Intermediate

What is Computer Use?

Computer use is a capability that lets AI agents perceive a computer screen and take real actions — clicking, typing, scrolling, navigating — just like a human would. Instead of calling structured APIs, the agent sees what's on screen and interacts with it directly. This unlocks automation of any application, including ones with no API at all.

The Core Mechanism: Screenshot Loop

Computer use runs a perception-action loop:

Take a screenshot of the current screen state
Send the screenshot to a vision model (Claude, GPT-4o, etc.) along with the task
Model decides what action to take — click a button, type text, scroll down
Execute the action via mouse/keyboard control APIs
Take another screenshot to verify the action worked
Repeat until the task is complete

Simple example

Task: "Search for the quarterly report on the company intranet and download it."

The agent takes a screenshot → sees a browser with the intranet login → types credentials → takes a screenshot → sees the search bar → types "quarterly report" → takes a screenshot → sees the results → clicks the PDF link → the file downloads. All without any API — the agent just used the UI.

Action Types

Computer use agents can take most actions a human can:

Mouse actions

Left click, right click, double click
Click and drag
Scroll up/down, left/right
Hover over elements
Click at coordinates (x, y)

Keyboard actions

Type text into fields
Keyboard shortcuts (Ctrl+C, Ctrl+V, etc.)
Special keys (Enter, Tab, Escape, Arrow keys)
Function keys (F1–F12)

Shell / file actions (extended)

Run bash commands
Read and write files
Launch applications
Take and analyse screenshots

Computer Use vs Standard Tool Calling

These are fundamentally different approaches to AI interaction with external systems:

Dimension	Tool Calling (Function Calling)	Computer Use
Interface	Structured API / JSON function calls	Visual UI (any interface)
Requires API	Yes — application must expose endpoints	No — anything visible on screen works
Speed	Milliseconds per call	2–10 seconds per action
Reliability	High — structured outputs	Lower — UI can change; vision can fail
Cost	Low — fast API calls	High — vision model call per screenshot
Use case	Systems with good APIs	Legacy systems, closed UIs, automation without APIs

What Computer Use Unlocks

The key insight: every application becomes automatable, including:

Legacy enterprise software — SAP, Oracle, custom ERP systems with no modern API; only a thick client desktop app
Government and regulatory portals — Web portals with no API; require form filling and manual document upload
SaaS tools without automation support — Any web app that hasn't built API endpoints for your workflow
Desktop-only applications — Local software that runs only on Windows/macOS and has no integration surface
Complex multi-step workflows — Tasks that require switching between multiple applications and copy-pasting data between them

Current Limitations (2025)

Slow: 2–10 seconds per action; a 20-step task takes 40–200 seconds. Not suitable for latency-sensitive workflows.
UI fragility: If the UI changes (new design, different layout, A/B test variant), the agent can get confused. Robust agents need error detection.
Expensive: Every screenshot is a vision model API call. A complex task with 30 actions might cost $0.30–3.00 in vision model tokens alone.
Security risk: Agents with computer access can do real harm. Sandboxing and approval gates are essential — see the Sandboxing page.
Error recovery is imperfect: Agents sometimes get stuck in loops or fail to detect that an action didn't work as expected.

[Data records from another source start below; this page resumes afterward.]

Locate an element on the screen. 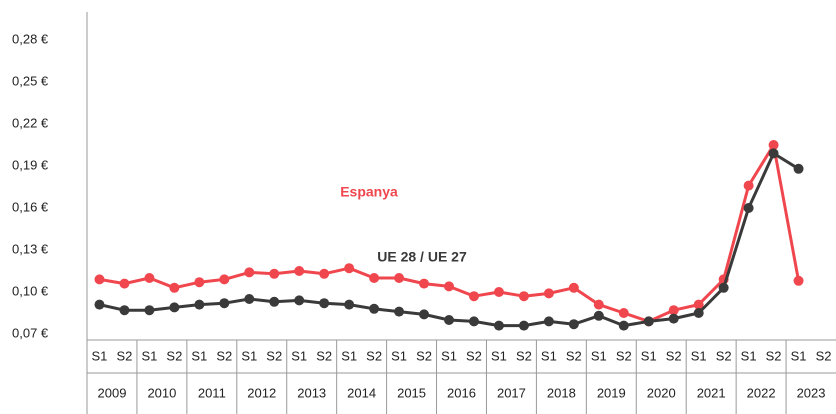 Image resolution: width=836 pixels, height=414 pixels. x-group-label: 2021 is located at coordinates (712, 392).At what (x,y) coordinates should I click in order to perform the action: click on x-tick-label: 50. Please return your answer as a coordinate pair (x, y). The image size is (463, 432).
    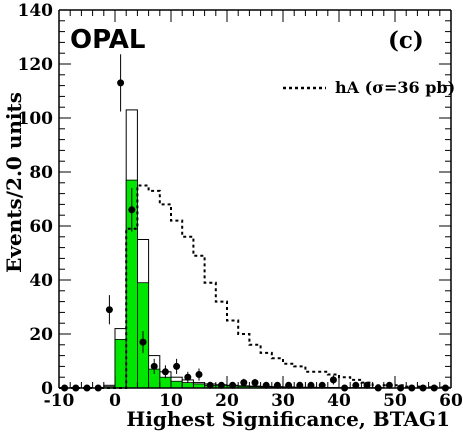
    Looking at the image, I should click on (395, 401).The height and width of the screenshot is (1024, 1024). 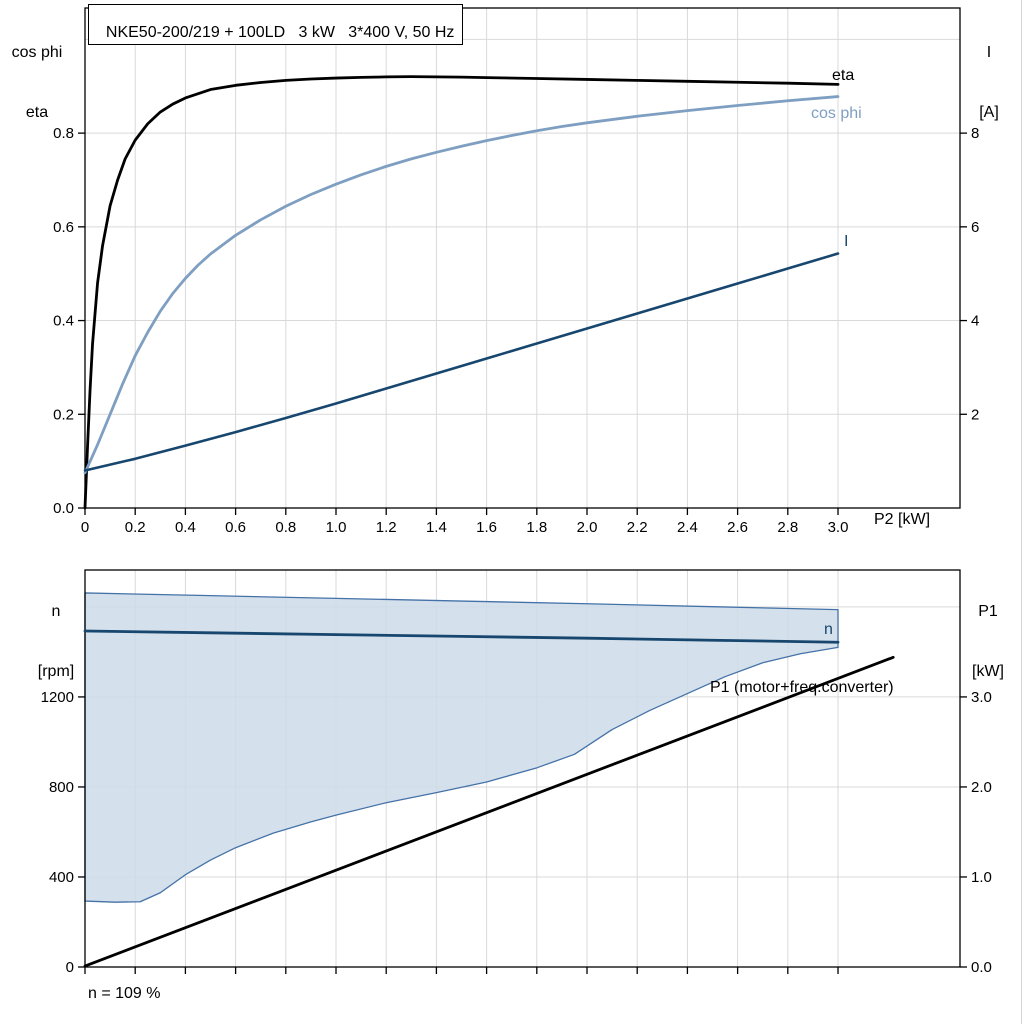 I want to click on x-tick-label: 2.6, so click(x=738, y=528). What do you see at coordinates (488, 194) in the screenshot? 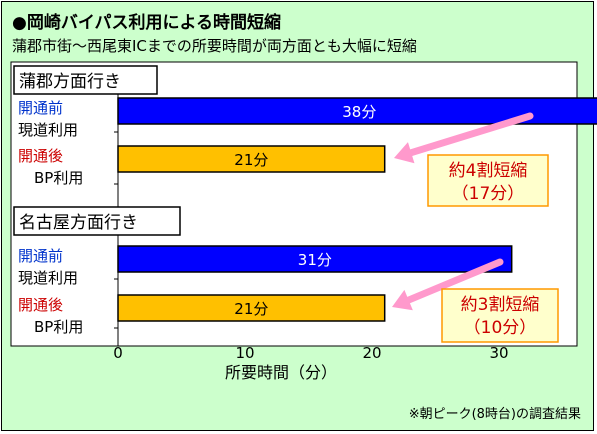
I see `callout-line2: （17分）` at bounding box center [488, 194].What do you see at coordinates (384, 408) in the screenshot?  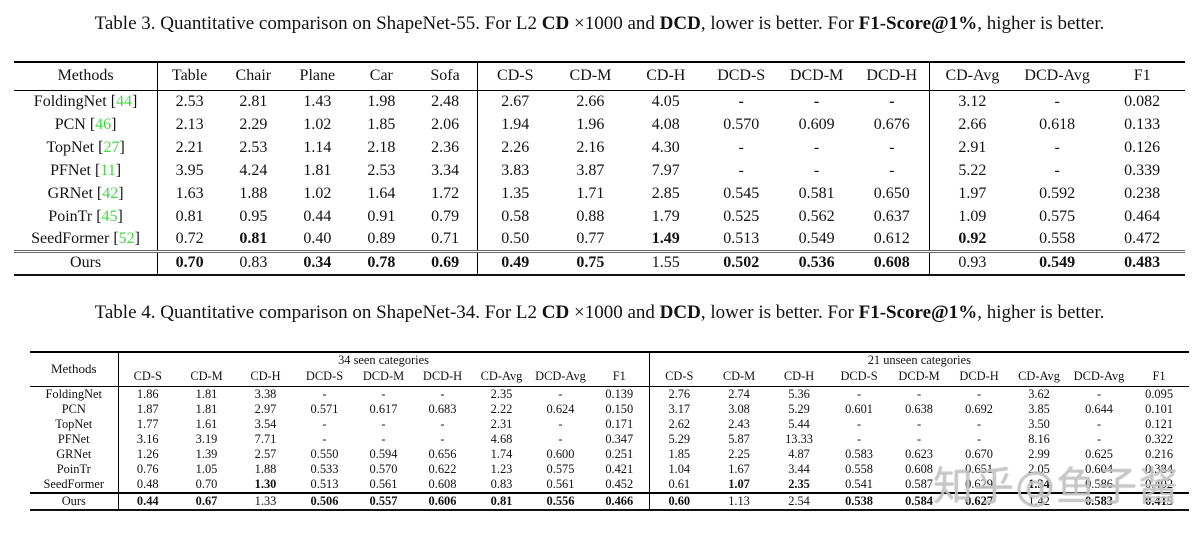 I see `value-cell: 0.617` at bounding box center [384, 408].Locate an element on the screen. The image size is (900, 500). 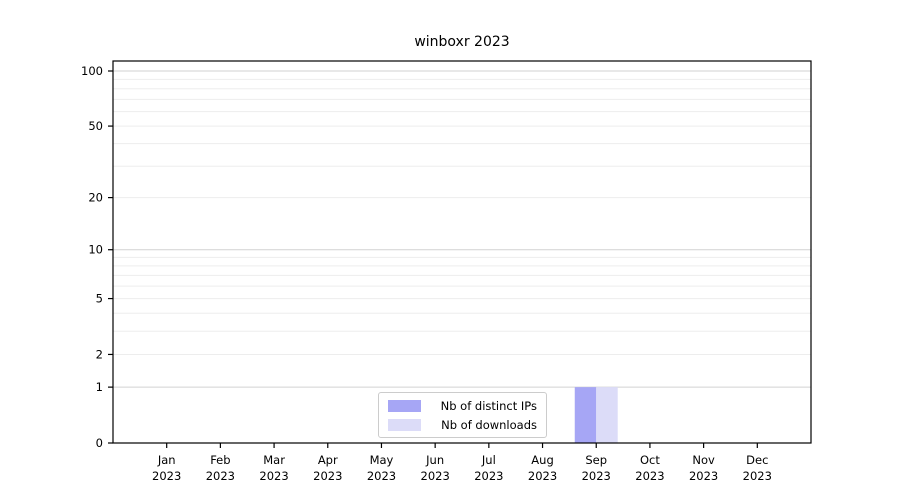
legend-swatch-downloads is located at coordinates (404, 424).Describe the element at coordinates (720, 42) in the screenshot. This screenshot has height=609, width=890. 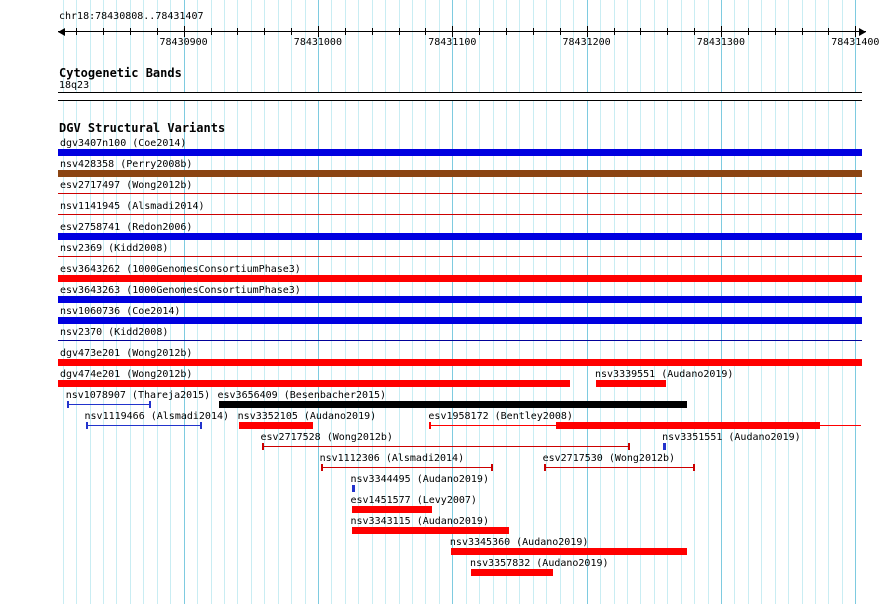
I see `ruler-tick-label: 78431300` at that location. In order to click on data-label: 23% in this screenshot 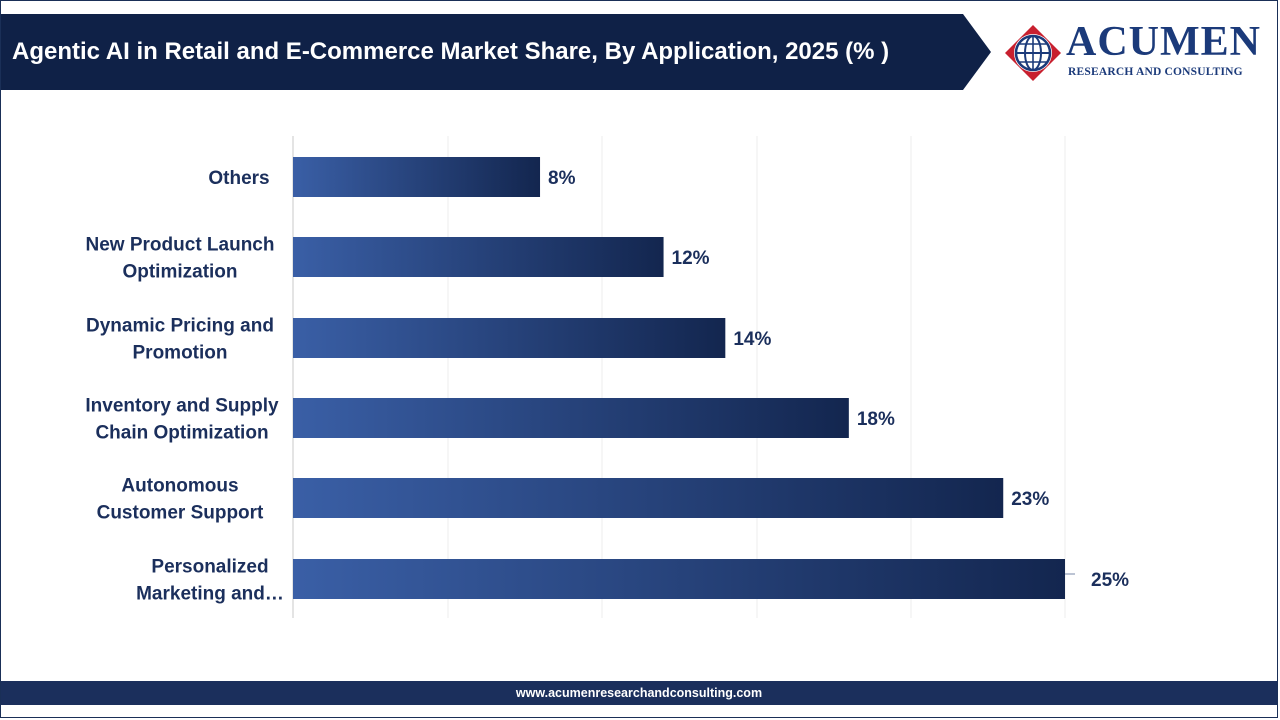, I will do `click(1030, 500)`.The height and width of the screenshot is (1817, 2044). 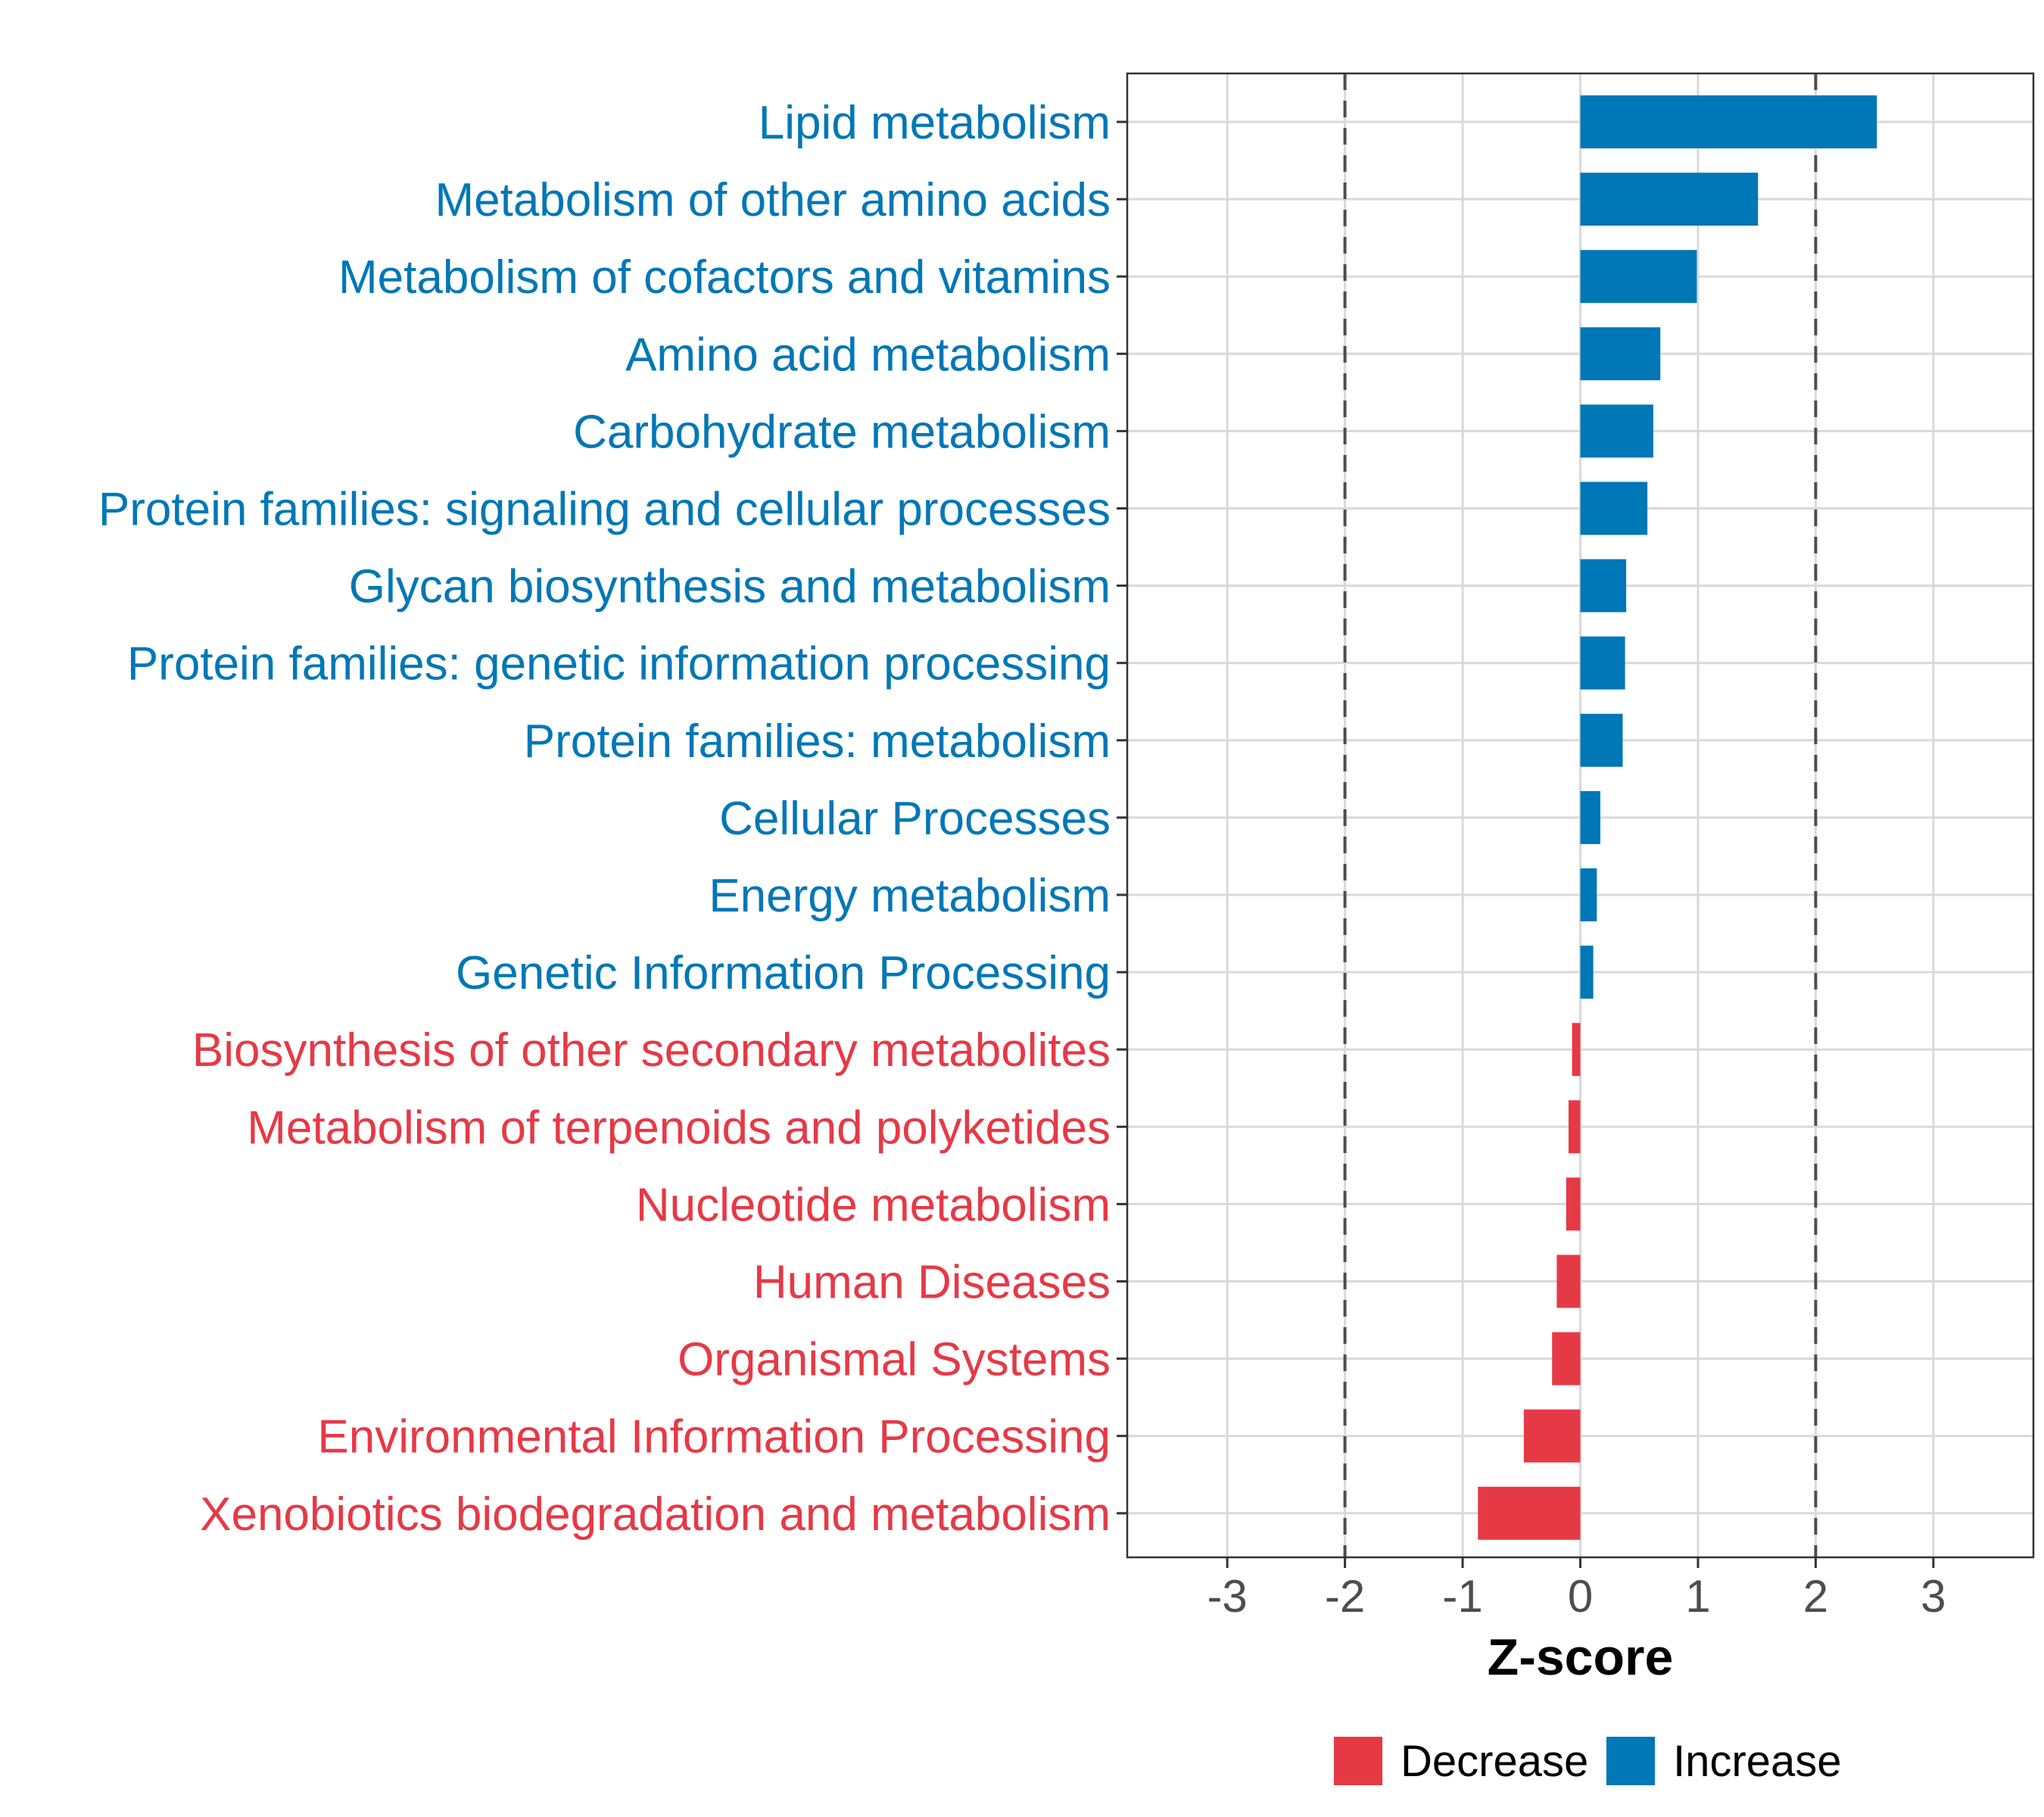 I want to click on legend-swatch-increase, so click(x=1630, y=1761).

Error Detection and Recovery

Reliable computer use agents need explicit error detection:

After each action, compare the new screenshot to what was expected
Check for error messages, popups, or unexpected state changes
Implement a maximum retry count before aborting and reporting failure
Define explicit success criteria — the agent should know when the task is done

Checklist: Do You Understand This?

Describe the 6-step perception-action loop that computer use agents run.
Name three action types available to computer use agents.
What is the key advantage of computer use over tool calling?
What are the three main current limitations of computer use?
Why is sandboxing essential for any production computer use agent?